Even though I regularly work only 9 hours a week, break is such a precious thing. I have a whole week off. On the weekend, I went to Gabriola Island for my 5th visit. It was COLD, but very nice. I walked to the beach and heard sea lions. I saw an eagle and an otter. The book I borrowed from my friend entertained me a lot, it even kept me awake till late at night. That motivated me to write again. It's Thursday, so I have another 4 days to go. Ah, break always feels so short.

It seems that it's time for me to go back to Japan again. But this time, my relationship situation is more serious than before. OK, I had somebody last time I went back, but he wanted to break up with me since there was no way that he could manage a distance relationship. Now, I'm with a different person who also doesn't like the idea of not seeing for a long time. (Well, who likes long-distance dating anyway?) The thing is, both of us have a feeling that we are meant to be each other. We've been dating just for a short time, but things are going pretty well. Considering each of our past experience, this is not just a casual instinct. Then, what could I do?

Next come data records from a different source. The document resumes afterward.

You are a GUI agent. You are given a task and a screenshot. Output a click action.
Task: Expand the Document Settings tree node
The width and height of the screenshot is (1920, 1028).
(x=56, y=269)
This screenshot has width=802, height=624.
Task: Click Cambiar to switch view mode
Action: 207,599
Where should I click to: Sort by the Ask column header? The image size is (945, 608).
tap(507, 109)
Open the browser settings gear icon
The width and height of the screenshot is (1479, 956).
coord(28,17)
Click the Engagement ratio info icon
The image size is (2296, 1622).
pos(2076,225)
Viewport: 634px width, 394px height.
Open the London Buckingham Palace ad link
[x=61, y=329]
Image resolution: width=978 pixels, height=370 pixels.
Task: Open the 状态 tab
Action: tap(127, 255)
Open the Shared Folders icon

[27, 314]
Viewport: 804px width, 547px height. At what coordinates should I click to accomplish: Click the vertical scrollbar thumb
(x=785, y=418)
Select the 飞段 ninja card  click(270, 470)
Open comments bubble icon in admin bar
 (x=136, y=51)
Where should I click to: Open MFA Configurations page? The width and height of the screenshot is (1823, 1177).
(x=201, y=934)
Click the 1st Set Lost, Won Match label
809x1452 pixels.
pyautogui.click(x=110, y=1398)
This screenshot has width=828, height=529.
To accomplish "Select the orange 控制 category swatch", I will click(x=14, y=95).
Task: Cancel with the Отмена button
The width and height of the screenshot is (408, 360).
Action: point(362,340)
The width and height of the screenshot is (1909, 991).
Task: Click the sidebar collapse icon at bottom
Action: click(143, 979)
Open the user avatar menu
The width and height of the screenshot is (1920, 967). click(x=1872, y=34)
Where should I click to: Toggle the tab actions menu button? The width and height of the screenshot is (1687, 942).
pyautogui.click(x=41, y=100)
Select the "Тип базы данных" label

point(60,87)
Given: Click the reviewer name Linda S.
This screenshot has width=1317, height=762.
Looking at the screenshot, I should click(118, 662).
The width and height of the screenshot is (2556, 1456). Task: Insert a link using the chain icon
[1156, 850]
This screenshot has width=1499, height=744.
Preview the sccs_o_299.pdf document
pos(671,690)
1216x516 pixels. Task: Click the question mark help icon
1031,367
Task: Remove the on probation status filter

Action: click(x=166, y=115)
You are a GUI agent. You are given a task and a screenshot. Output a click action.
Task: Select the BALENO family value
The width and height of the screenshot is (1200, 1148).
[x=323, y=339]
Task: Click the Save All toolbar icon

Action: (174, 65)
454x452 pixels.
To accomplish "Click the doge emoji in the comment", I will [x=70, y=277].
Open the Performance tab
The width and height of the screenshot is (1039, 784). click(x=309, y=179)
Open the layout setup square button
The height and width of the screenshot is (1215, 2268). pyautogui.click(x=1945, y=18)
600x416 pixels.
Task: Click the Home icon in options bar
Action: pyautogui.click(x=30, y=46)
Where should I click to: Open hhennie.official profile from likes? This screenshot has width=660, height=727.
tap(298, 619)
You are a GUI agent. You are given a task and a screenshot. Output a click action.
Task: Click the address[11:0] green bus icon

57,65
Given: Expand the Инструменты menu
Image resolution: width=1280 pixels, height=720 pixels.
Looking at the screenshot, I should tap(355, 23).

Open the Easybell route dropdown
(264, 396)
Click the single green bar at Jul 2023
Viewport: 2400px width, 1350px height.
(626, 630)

The reason why I'm thinking about immigrating to this country is because of my job. This matter came up later. But anyway, I don't have a sponsor here who can obtain a work permit for me, so I have to find a way by myself. I met an immigration agent yesterday and he said I should go back to Japan to gain a year of job experience in a specific field so that I'm eligible to apply as one of PNP occupations. All right, that sound reasonable. But what can I do about my boyfriend?? When a couple is apart, especially in different countries, long-distant relationship is hard, painful, and wont' work in many, many cases. In my case it's worse because I don't have a set date that I can be qualified for skilled worker and come back to Canada. Time is ticking and I have a big decision to make.
Even though the water is said to be very dirty and toxic, I like to walk around False Creek. Last night, I felt like going for a walk. I used to take a walk around the Creek very often, but I hadn't done it for a long time. Then I realized that I had missed whole summer by the ocean since I lived in crazy, yet interesting, neighbourhood instead. That made me suddenly sad. Will I be able to enjoy this night walk in summer again? My deadline is coming close. I have to take an action, but I still can't tell what the best way is for me.

The seawall around False Creek is very popular for jogging and walking. But at night, there are only a few people, and you can enjoy the sparkling scenery of Downtown and the marina. In this season, yachts in the marina are decorated with Christmas lights, and their reflection on the water is very beautiful. That quiet surrounding was perfect for me to organize my thoughts.

Cherry blossoms in the yard, don't bloom yet. I don't want to leave here. This mild winter weather, bring me snow and shivering wind. I don't want spring to come yet. Only I myself can make things better for me. That's the most important thing that I learned here. But I always expect someone to help me.... Well, no one will unless I start to make a move.

My state of mind is far from "peaceful" right now. I'm haunted with weird anxiety and cannot get rid of it. But only one good thing is that I finished today's class.

I'm glad that I made through the first class. I've been nervous since yesterday morning. My landlady, who has a similar job, said she used to have the nervousness, but she has already overcome that feeling long ago. Of course, she's a VERY experienced instructor. My new students looked a bit suspicious when they found out I was their teacher, but on the whole, they are nice people. I strongly think that the reason why I like this job is I can feel, not always but often,that I'm liked by students. Everyday, I have to face my lack of experience and skills, but in my second year of teaching, the situation is really getting better than my first year. I used to feel too nervous to sleep the day before I was supposed to sub for somebody, but now I'm not so scared and learned to enjoy. I'm glad that I'm finally getting something that I can continue throughout my lifetime.

Well, I just want my feeling to be tamed and peaceful tonight. I'm eager to do something, but I don't know what. Is it called being "discombobulated"?